Stored items from a collection
_____

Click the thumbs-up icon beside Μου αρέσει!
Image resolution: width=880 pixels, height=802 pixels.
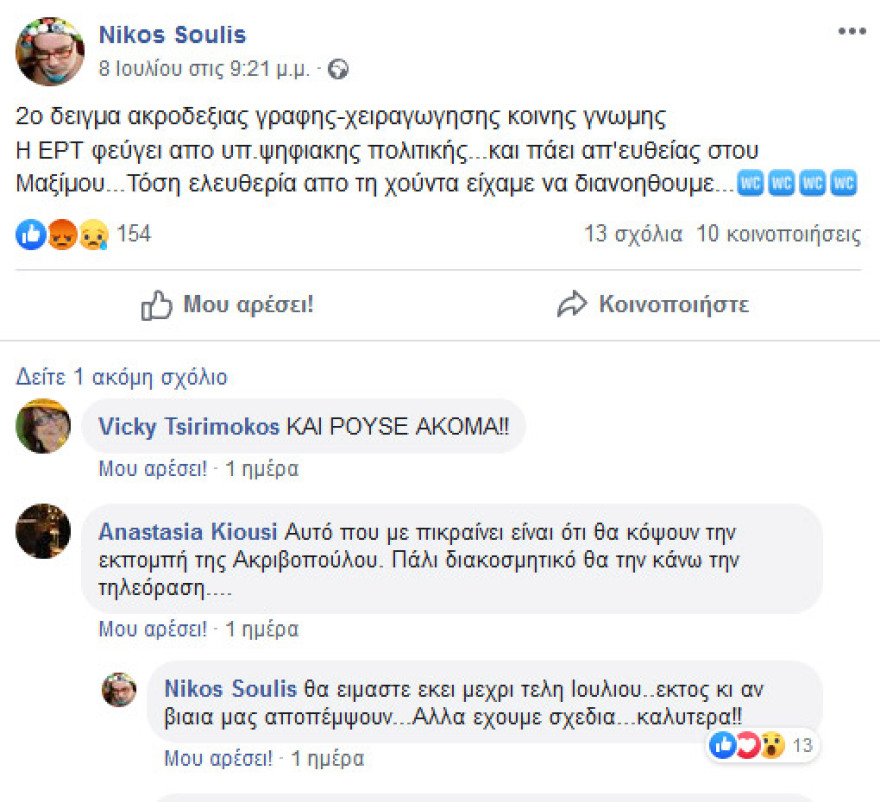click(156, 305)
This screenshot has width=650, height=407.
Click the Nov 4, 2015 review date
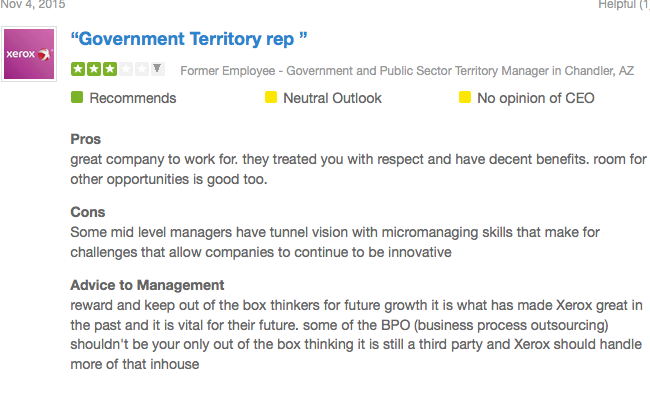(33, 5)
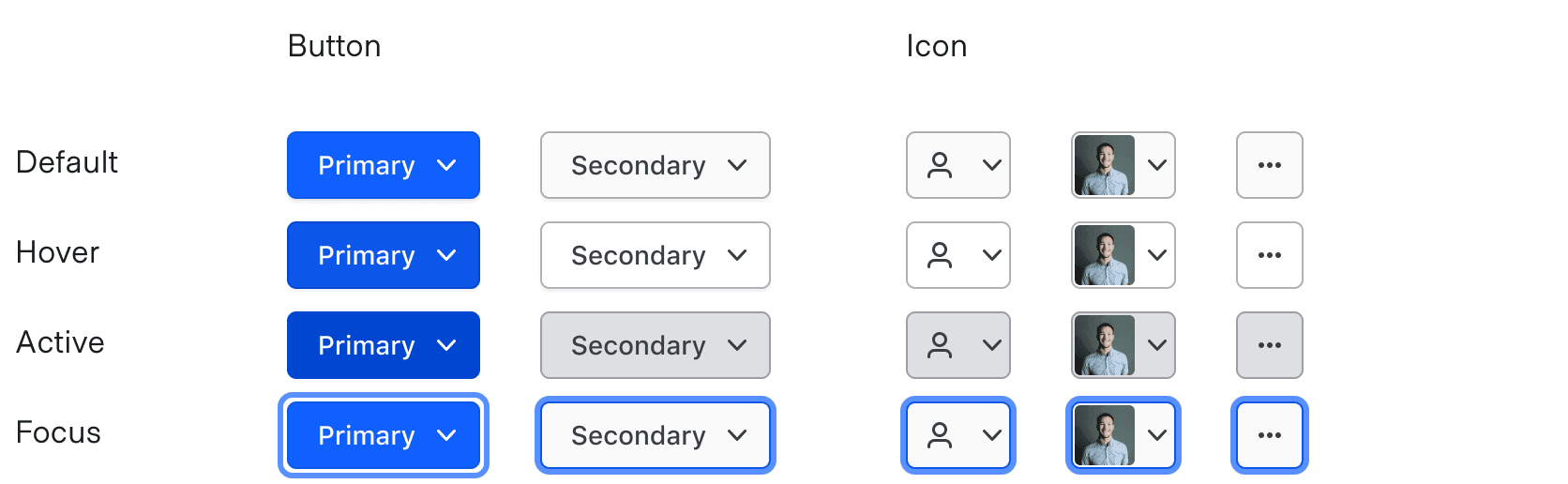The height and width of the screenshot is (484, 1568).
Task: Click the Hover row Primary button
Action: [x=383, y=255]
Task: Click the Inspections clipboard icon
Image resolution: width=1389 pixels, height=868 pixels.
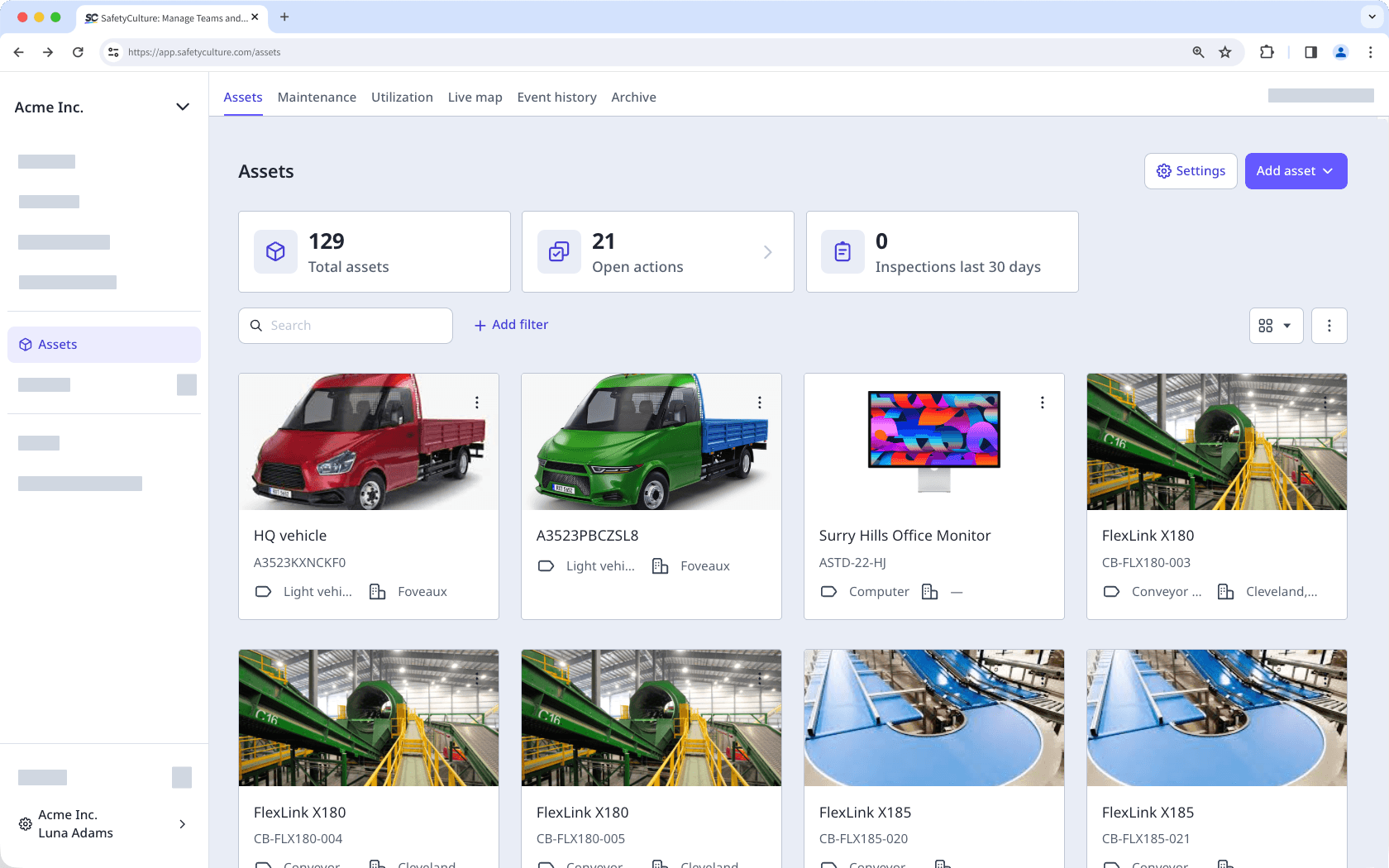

_____

**To be done**:
Copy the listing word for word, beginning at the line that contains "This screenshot has width=650, height=407." and continuing to the end of the listing. Leave the pictures out.

**Full solution**:
This screenshot has width=650, height=407.
Click the Nov 4, 2015 review date
(33, 5)
The height and width of the screenshot is (484, 1568).
Task: Click the Hover row Primary button
Action: [x=383, y=255]
Task: Click the Inspections clipboard icon
Image resolution: width=1389 pixels, height=868 pixels.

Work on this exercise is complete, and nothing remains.